══ READING TEXT ══
Pye Corner Audio – Conical Space

Dekorder

Pye Corner Audio - Conical SpaceConical Space, the first offering of Dekorder‘s brilliant Hybrid Vinyl series, finds Pye Corner Audio‘s Head Technician channelling all his loves: ’80s horror synth, Detroit Techno, kosmische and corrupted technology. These synthscapes conjure images of polished chrome skylines, with miles high neon adverts, before yr cruiser exits the stratosphere, eventually being swallowed in the event horizon of Dr. Reinhardt’s black hole.

It’s always a pleasure to hear new music from Pye Corner Audio. Paying close attention to the shadowy comings-and-goings of The Head Technician gives valuable insight into the state of the hauntological, retroactive underground, as his music has progressed leagues since his initial anonymous Black Mills Tapes. Those curiosities were an attempt to replicate some moldering radiophonic classroom experiment. They were intentionally weathered, given an olive green nimbus like some Instagram plug-in. The Head Technician was remarkably good at making authentic anachronisms – he has an exquisite attention to detail, and reveals himself to be an expert forger of mid-’70s ephemera.

Like all of us with a keen interest in the past, however, Martin Jenkins (the birth name of The Head Technician) realized history was a well that would eventually run dry. His task, like any creative type living within the web of society, is how to assimilate his fascination with all that has come before, with something new and vital.

In this short and sweet offering, one lengthy epic jammer, “Conical Space” with a short comedown “Dusk Veiled”, manages to quickly sum up the best parts of every PCA album that has come before. For those that have been paying attention, “Conical Space” harnesses The Ever Present Hum‘s motorik groove, and matches it with growling filter sweeps and ominous sound collage.  The slow ‘n steady thumping finds the technician closer to straight-up dancefloor fare than ever before, although highly effected and stylized. It’s like listening to krautrock on a roadtrip, before being pulled into space.

After listening to Conical Space a few times, I went back to the beginning, to Black Mills Tapes 1, and was surprised to find the seeds of this release germinating even back then. Weightless drum machines and trance-inducing arpeggiators, BMT1 sounds frighteningly prescient when listening to this year’s avant-garde producers. The stars may have aligned for Pye Corner Audio, not that he probably cares about such things, as this brand of handmade electronica is in vogue right now, with the noisy outings of Opal Tapes, L.I.E.S., Hospital Productions and so on. In another year, PCA may be selling out festivals. Under a bridge. In Scotland.

Pye Corner Audio is one to watch out for. His releases go quickly, and he improves with each one, or expands his boundaries. Fans of Dylan Ettinger and NNA Tapes should linger a while with this one, or even the electronic dub mutations of Peaking Lights. He’s supposedly been working up a live rig and set, as well, so stay peeled for performances, if you’re lucky enough to be in Europe.

Years after the skeptical have proclaimed hauntology dead, there remains a slew of inspiring radiophonic releases, possibly more than ever. Not dead, just mutating.
═══
══ DATA EXTRACTS ══
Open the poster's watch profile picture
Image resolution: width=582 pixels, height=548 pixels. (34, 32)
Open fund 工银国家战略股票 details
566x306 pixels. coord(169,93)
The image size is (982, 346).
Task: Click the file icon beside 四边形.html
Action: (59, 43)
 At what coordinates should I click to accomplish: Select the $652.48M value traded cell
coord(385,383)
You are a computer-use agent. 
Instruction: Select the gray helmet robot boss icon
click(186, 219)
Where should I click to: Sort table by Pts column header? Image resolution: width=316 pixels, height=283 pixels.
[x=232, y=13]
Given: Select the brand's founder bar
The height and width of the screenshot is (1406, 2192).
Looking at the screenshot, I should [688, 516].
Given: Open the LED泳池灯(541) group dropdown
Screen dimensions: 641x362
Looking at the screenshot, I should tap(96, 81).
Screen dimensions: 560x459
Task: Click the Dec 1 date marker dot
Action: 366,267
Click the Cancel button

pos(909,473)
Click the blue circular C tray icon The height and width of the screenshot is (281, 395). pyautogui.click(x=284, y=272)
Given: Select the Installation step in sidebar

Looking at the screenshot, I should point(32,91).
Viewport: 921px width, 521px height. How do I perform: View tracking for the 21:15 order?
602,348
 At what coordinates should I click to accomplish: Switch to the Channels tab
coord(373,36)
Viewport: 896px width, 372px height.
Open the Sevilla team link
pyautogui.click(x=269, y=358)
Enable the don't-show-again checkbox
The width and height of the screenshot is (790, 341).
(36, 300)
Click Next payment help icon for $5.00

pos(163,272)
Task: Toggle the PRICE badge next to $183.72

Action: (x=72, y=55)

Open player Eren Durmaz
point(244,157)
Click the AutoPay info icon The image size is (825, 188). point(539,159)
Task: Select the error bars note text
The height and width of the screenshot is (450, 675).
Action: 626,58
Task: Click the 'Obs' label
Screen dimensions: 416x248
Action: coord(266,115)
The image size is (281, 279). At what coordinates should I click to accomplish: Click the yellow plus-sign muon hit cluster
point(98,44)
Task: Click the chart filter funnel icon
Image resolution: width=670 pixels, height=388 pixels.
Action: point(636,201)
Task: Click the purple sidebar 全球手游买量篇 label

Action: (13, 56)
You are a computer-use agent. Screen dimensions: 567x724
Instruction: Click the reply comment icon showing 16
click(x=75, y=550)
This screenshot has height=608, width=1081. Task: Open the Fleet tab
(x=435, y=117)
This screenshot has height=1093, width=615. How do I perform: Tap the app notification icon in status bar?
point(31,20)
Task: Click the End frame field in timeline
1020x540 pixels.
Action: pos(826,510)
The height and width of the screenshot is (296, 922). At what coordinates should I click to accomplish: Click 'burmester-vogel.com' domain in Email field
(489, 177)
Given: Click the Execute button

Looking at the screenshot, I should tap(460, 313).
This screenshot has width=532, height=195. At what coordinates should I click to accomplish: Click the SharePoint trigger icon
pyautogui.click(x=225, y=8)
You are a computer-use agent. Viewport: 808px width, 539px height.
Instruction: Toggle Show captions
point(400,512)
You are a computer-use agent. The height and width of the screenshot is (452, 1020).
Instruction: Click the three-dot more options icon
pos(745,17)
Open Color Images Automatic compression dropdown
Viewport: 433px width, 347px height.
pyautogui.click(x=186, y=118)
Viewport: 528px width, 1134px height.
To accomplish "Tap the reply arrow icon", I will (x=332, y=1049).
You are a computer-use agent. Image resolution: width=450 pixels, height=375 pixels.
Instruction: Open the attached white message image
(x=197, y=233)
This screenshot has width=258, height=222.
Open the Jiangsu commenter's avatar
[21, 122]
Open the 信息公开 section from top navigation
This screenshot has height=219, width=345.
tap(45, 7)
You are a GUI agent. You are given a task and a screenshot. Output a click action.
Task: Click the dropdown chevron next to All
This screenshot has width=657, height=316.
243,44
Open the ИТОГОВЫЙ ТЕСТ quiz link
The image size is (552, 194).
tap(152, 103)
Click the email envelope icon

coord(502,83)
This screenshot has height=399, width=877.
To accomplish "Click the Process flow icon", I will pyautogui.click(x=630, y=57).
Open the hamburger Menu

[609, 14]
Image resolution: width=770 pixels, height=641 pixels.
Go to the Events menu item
═══
__TASK STATEMENT__
Retype the part of the Conical Space review starting at "Years after the" and ending at "dead, just mutating.", word for word. The listing is separate material and has no connection to the Conical Space review.

__ANSWER TO THE EXERCISE__
Years after the skeptical have proclaimed hauntology dead, there remains a slew of inspiring radiophonic releases, possibly more than ever. Not dead, just mutating.